Saved data entries
- Opening Delimiter -
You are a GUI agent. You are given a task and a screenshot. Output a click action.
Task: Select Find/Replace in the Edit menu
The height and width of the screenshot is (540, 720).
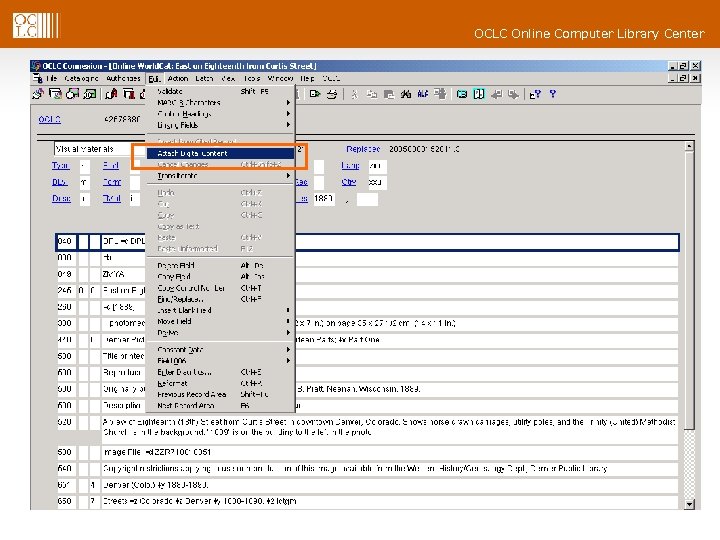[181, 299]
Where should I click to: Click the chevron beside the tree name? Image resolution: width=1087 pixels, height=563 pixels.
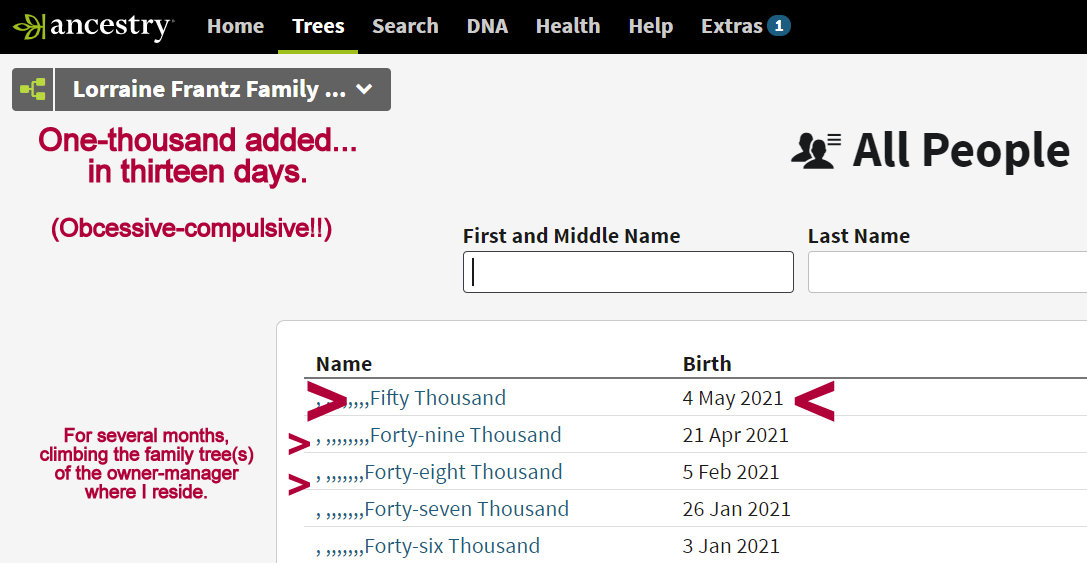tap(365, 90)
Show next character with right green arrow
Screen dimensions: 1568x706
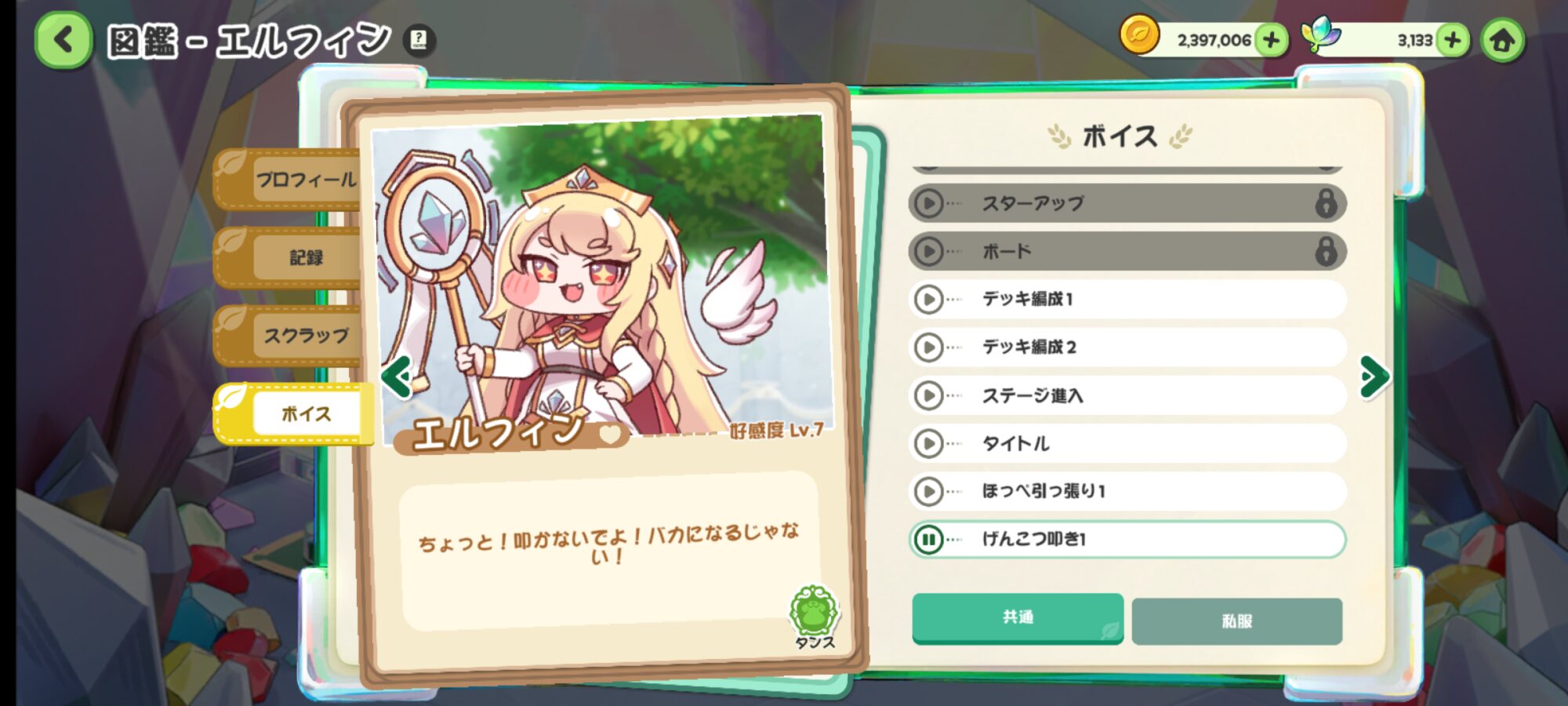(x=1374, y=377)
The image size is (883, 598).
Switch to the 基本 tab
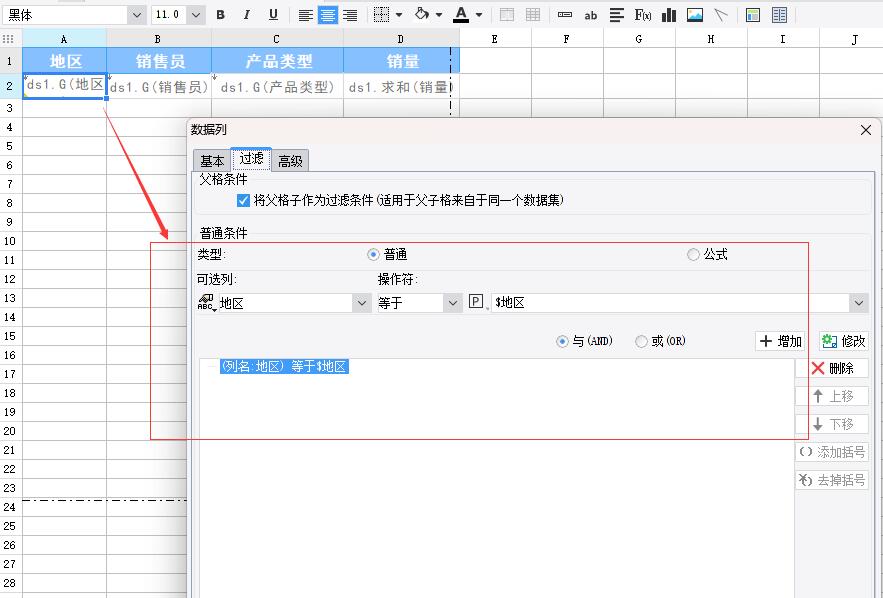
- Closing Delimiter -
WHAT YOU HAVE TO DO:
Could the data above be returned in full, exactly, with every image left out?

SOLUTION:
You are a GUI agent. You are given a task and a screenshot. Output a click action.
Task: Select Find/Replace in the Edit menu
The height and width of the screenshot is (540, 720).
[181, 299]
Where should I click to: Click the chevron beside the tree name? Image resolution: width=1087 pixels, height=563 pixels.
tap(365, 90)
Show next character with right green arrow
Screen dimensions: 1568x706
(x=1374, y=377)
The image size is (883, 598).
Switch to the 基本 tab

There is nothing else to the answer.